Ternyata masalah utama Android adalah banyak aplikasi berbahaya

berita teknologi game - Berdasarkan riset yang dilakukan dua tahun beruntun soal barisan kelemahan pada Android, dan ternyata urusan tersebut ialah banyaknya software berbahaya.
Dengan meluncurkan Techno LIputan6.com yang dikutip Softpedia, masalah ini tidak dapat disangkal meskipun Google telah melakukan banyak hal untuk meningkatkan keamanan pengguna.

Tim peneliti dari Data61, unsur dari University of Sidney dan Commonwealth Scientific and Industrial Research Organisation (CSIRO) menciptakan sistem analisis software canggih yang mengandalkan jaringan mempunyai nama convolutional guna memindai software dan menilai kesamaan, tergolong ikon aplikasi.

Aplikasi-aplikasi berbahaya, tergolong kloningan yang berupaya mengerjakan metode scam terhadap pemakai maupun perangkat, seringkali memakai ikon yang menyerupai software populer untuk menipu pemakai agar mau mengunduhnya.


Penelitian ini pun bergantung pada performa pemindaian anti-malware VirusTotal, termasuk pengecekan izin dan buku iklan pihak ketiga guna melihat software yang merusak perlengkapan yang dipasangi.

Terlalu Banyak Aplikasi Berbahaya
Hasil riset tersebut, dari satu juta software yang diperiksa, ada selama 50 ribu software yang menyertakan keserupaan dengan software populer di Play Store.

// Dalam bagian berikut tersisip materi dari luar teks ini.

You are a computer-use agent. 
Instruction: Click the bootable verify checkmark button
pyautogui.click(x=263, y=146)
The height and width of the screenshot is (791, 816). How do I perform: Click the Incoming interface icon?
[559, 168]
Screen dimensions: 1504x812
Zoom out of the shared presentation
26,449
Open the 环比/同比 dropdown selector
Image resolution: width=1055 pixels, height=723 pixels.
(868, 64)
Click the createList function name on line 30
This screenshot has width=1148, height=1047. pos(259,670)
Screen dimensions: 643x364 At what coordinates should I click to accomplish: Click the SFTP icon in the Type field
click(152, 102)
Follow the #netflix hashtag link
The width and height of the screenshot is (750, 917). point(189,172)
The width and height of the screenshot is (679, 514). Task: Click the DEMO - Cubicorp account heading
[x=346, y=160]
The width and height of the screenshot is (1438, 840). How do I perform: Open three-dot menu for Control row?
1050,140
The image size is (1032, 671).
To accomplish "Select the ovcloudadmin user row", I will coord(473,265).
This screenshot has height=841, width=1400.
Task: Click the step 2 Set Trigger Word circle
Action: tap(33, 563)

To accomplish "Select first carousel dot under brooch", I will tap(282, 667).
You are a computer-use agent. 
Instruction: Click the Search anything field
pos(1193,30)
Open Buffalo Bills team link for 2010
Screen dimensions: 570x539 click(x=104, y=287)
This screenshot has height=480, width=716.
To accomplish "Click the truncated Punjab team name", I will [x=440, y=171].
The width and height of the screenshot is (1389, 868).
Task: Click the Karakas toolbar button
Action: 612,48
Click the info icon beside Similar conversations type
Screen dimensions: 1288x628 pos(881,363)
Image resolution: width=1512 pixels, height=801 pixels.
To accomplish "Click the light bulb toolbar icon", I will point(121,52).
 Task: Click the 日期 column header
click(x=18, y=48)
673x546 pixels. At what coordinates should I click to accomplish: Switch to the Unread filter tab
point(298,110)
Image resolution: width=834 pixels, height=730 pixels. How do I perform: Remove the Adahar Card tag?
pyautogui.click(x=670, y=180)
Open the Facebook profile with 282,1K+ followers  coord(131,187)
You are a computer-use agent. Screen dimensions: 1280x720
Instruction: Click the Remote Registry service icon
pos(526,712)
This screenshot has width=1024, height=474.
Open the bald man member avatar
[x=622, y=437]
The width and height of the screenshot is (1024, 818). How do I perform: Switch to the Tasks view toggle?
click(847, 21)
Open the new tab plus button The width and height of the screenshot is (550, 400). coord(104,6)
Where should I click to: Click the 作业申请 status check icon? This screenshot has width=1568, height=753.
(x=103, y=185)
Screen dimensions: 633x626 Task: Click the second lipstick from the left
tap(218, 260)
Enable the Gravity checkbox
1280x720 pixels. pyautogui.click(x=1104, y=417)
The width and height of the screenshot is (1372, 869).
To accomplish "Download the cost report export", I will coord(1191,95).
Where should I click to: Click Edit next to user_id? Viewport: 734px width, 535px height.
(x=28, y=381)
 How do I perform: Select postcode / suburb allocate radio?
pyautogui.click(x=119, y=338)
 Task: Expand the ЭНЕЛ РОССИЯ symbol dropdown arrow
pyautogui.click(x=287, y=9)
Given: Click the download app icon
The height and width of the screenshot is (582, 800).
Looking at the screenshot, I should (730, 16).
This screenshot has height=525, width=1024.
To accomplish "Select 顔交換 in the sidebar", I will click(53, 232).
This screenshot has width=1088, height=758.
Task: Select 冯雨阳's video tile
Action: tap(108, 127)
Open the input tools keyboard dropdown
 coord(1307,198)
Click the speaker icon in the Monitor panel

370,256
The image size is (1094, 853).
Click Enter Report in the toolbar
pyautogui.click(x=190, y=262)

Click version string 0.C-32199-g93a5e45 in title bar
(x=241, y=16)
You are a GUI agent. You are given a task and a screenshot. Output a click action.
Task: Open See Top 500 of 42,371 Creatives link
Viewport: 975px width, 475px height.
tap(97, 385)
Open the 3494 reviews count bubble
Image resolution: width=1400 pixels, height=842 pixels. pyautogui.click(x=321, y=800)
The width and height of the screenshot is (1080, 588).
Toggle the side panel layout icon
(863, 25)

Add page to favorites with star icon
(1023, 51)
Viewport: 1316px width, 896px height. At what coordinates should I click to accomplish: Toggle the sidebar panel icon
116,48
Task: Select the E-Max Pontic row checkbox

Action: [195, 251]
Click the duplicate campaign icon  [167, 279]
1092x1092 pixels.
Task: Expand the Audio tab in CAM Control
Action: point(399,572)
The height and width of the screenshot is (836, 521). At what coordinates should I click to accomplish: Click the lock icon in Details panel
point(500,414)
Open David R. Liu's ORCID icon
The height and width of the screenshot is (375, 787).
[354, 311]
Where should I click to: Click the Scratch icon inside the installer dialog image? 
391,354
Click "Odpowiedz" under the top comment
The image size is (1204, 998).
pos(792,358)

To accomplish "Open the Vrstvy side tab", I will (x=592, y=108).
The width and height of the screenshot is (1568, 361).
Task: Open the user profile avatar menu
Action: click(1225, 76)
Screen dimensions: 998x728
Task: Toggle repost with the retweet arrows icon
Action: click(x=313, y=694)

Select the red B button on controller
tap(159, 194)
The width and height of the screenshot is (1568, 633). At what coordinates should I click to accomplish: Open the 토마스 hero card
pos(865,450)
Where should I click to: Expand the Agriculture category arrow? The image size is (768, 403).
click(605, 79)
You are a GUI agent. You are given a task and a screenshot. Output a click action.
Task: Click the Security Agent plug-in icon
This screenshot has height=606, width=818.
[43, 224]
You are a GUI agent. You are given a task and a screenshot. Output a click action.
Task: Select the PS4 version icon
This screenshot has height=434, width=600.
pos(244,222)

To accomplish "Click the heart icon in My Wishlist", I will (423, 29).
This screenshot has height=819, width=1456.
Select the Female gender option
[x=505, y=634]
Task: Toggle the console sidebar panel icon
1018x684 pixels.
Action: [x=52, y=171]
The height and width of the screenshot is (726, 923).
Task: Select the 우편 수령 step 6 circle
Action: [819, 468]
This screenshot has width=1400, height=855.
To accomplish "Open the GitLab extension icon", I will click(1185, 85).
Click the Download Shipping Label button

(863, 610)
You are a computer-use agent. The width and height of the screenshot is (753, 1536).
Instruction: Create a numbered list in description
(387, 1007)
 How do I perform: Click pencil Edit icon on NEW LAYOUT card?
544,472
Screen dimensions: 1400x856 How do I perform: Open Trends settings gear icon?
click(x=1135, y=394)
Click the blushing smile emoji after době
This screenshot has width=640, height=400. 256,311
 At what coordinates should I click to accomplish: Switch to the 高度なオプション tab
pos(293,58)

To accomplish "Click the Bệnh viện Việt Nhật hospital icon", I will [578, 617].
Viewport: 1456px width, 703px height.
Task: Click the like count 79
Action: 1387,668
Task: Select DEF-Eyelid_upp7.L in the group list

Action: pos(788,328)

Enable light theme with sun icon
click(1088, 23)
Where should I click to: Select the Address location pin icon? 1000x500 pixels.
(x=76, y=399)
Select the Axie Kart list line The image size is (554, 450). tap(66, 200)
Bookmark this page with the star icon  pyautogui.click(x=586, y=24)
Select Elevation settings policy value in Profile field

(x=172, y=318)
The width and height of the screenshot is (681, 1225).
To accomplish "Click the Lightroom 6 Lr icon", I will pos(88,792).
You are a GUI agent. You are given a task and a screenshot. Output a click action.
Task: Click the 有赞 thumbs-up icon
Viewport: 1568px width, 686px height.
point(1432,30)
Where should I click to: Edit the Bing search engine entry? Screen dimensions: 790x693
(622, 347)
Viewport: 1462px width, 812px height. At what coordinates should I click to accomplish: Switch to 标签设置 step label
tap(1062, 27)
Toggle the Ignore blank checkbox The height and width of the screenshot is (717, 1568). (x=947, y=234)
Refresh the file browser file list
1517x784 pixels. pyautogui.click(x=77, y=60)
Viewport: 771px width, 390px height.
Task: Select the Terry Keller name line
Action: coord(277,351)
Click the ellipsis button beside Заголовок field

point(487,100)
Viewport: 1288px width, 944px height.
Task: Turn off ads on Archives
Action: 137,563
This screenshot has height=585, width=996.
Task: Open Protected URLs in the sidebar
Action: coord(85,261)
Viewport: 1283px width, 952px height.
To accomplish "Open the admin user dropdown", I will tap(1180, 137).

"Kami mengejar 2.040 pemalsuan potensial yang berisi malware dalam 49.608 software yang menunjukkan kesamaan tinggi dengan di antara dari 10 ribu software populer teratas di Google Play Store," kata riset tersebut.

Tidak melulu itu, kesebelasan peneliti pun menemukan 1.565 pemalsuan potensial yang meminta lima izin riskan tambahan dari software asli.


35 Persen Aplikasi Jahat Telah Dihapus
Kabar positifnya, 35 persen software yang ditandai sebagai software berbahaya tidak lagi terdapat di Google Play Store.

Kemungkinan urusan ini sebab Google sudah menghapus aplikasi-aplikasi itu setelah mengejar ancaman potensial. Namun 65 persen software berbahaya masih terdapat di toko aplikasi.

Untuk itu, pemakai butuh lebih hati-hati terhadap aplikasi-aplikasi yang ada, sebelum mengunduhnya.

Hal yang dapat Anda lakukan supaya tak terjebak di di antaranya ialah mengecek ikon, deskripsi, dan review software dari pemakai lain, sebelum mengunduh software tersebut.